À Brest, une première mobilisation, en janvier 2016, avait réuni 15.000 personnes.
« Nous voulons réagir à une volonté de centralisation de la Confédération nationale du Crédit Mutuel affichée depuis 2015 et qui menace les emplois et les valeurs mutualistes », précise Anne-Katell Quentric, porte-parole du collectif qui se déclare représentatif d’une grande majorité de salariés. « Des collègues du Crédit Mutuel du Sud-Ouest étaient d’ailleurs à nos côtés. » Mais pas les syndicats.
Dubitative sur le projet d’indépendance, jugé flou, la CFDT, majoritaire, soupçonnée de pencher vers l’organe central, a dénoncé des « pressions » du groupe breton sur ses salariés pour participer à « une manif’ tous frais payés ». « Si le projet est porteur de profits, d’emplois, de croissance… pourquoi est-il besoin de solliciter les salariés pour convaincre les autorités de tutelle et les pouvoirs publics ainsi que ses interlocuteurs ? » s’interroge le syndicat.

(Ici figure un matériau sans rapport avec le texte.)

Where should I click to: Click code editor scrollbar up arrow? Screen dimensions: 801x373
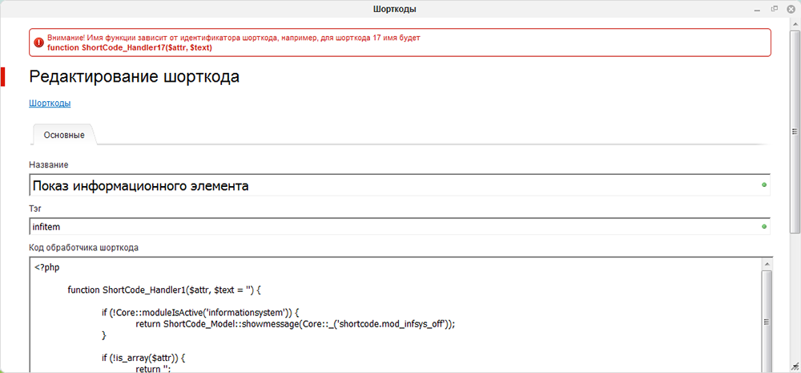[x=767, y=263]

D’autres salariés évoquent anonymement sur Twitter « le coût exorbitant de la journée #arkeaindependant. Un total supérieur à 3 millions d’euros », financé par le groupe (donc les sociétaires). Et sponsorisé par Armor Lux, qui a fourni les bérets rouges (et gris) ! Jean-Guy Le Floch, le patron de la marque de vêtements, faisait en effet partie du cortège, aux côtés d’entrepreneurs comme Christian Guillemot, d’Ubisoft, mais aussi d’élus : des Finistériens, comme le maire PS de Brest François Cuillandre, le député (LRM) Didier Le Gac ou le maire « frondeur » de Carhaix à l’origine du mouvement des bonnets rouges, Christian Troadec, et des Costarmoricains comme le député LR Marc Le Fur. Ce dernier est le signataire, aux côtés d’Erwan Balanant (MoDem, Finistère), Didier Le Gac et Graziella Melchior (LRM, Finistère), d’une lettre adressée début mai à Bruno Le Maire, lui demandant de permettre que le processus d’indépendance d’Arkéa puisse aller à son terme, « sans entrave à la volonté citoyenne » et dans « un climat apaisé ».

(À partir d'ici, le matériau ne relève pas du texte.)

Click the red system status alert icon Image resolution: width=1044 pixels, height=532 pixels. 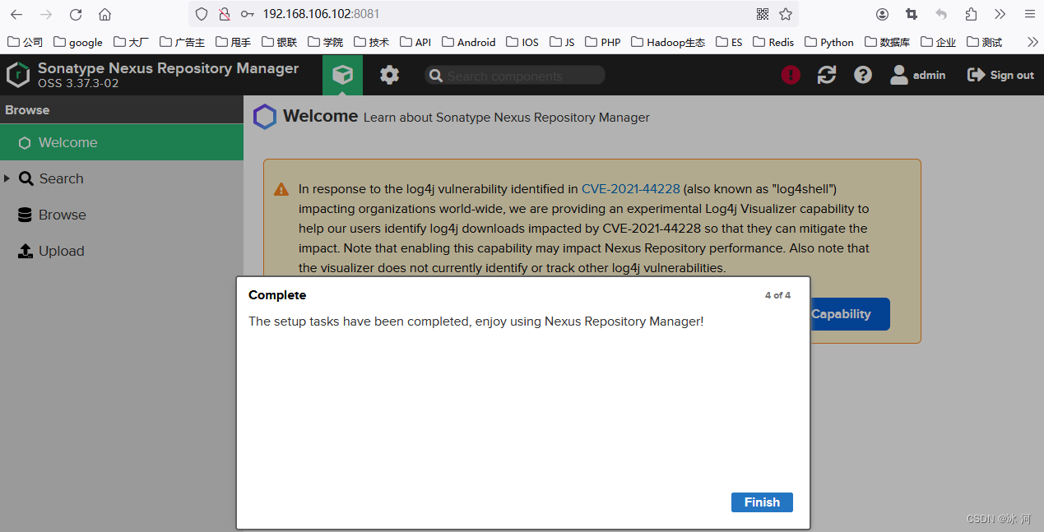pos(791,75)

Le mouvement est également soutenu par les associations de maires bretons des quatre départements et par la Région. Le président PS du conseil régional, Loïg Chesnais-Girard, avait déclaré en février vouloir « le succès du projet d’indépendance, qui doit développer l’économie, les centres de décisions et l’emploi en Bretagne ». Insistant sur la logique de partenariats existant entre la Région et le monde bancaire implanté en Bretagne, qui « sait s’impliquer pour l’économie bretonne », le conseil régional traduit ce que les milieux d’affaires et certains élus pensent d’Arkéa : un « fleuron breton, reconnu comme un pilier de l’économie numérique française, proche des chefs d’entreprise et des élus locaux », selon la lettre des députés au ministre.
« C’est la plus grosse entreprise du territoire en termes d’emplois »
« C’est un soutien franc et entier de l’ensemble de l’écosystème », se félicite d’ailleurs l’entrepreneur Charles Cabillic, cofondateur du fonds, lié à Arkéa, West Web Valley, avec Ronan Le Moal et Sébastien Le Corfec, et initiateur du collectif Avis de tempête. Composé à l’origine de 150 entrepreneurs, dont quelques membres, comme Jean-Pierre Denis, du Club des Trente (un groupe de réflexion qui réunit une soixantaine de grands patrons bretons au service de la Bretagne), d’associations et d’élus bretons, ce collectif a lancé mi-février une pétition sur change.org.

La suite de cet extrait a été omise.